• **RECORDS FOR THIS EXERCISE**
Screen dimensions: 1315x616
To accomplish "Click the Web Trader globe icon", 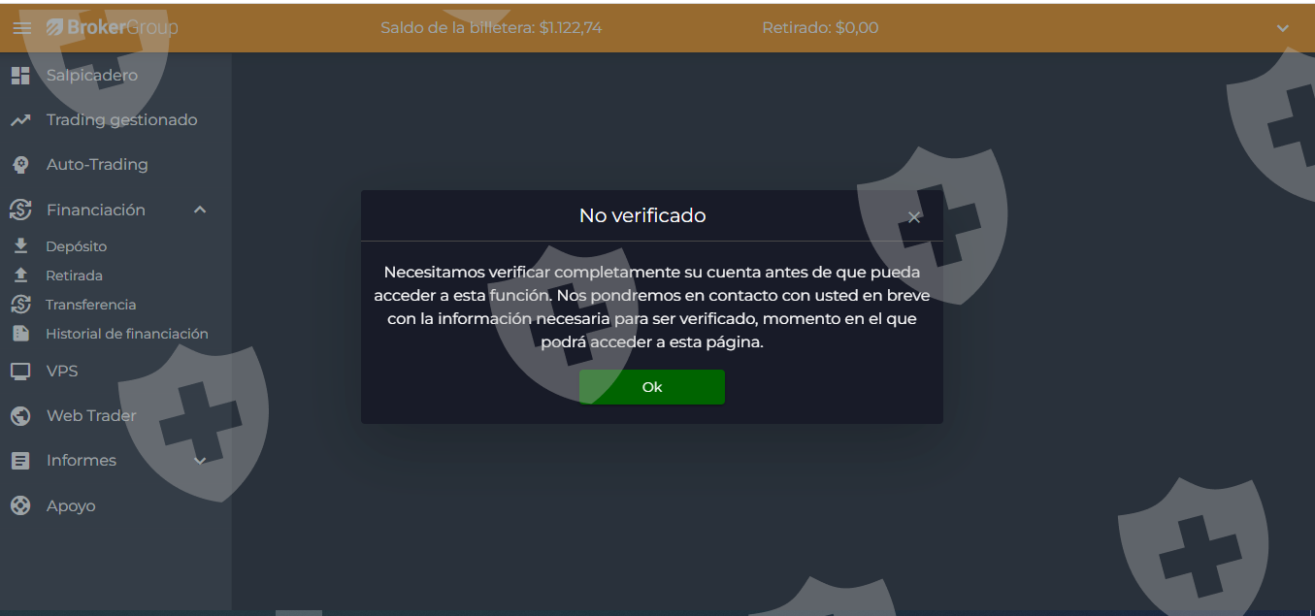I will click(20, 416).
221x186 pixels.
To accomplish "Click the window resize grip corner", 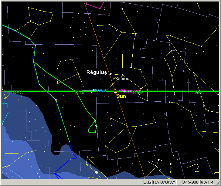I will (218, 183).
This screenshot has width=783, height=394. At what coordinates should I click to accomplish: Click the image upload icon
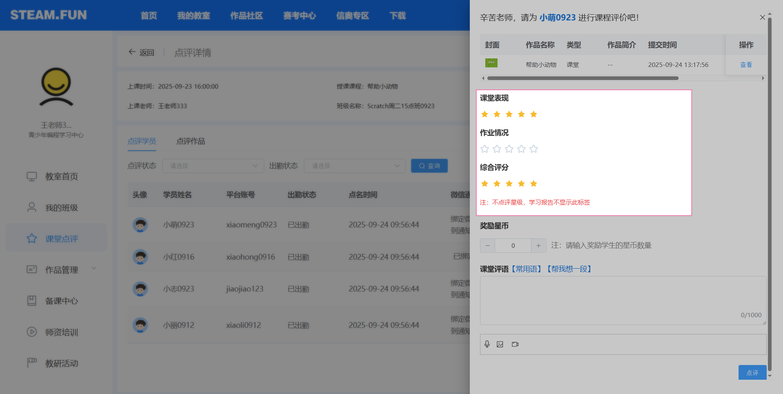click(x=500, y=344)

• **JOB**
Reproduce verbatim everything from the line containing "This screenshot has" down to the end of the items, omitting the pictures.

• **RESULT**
This screenshot has width=783, height=394. At what coordinates should I click to accomplish: Click the image upload icon
click(x=500, y=344)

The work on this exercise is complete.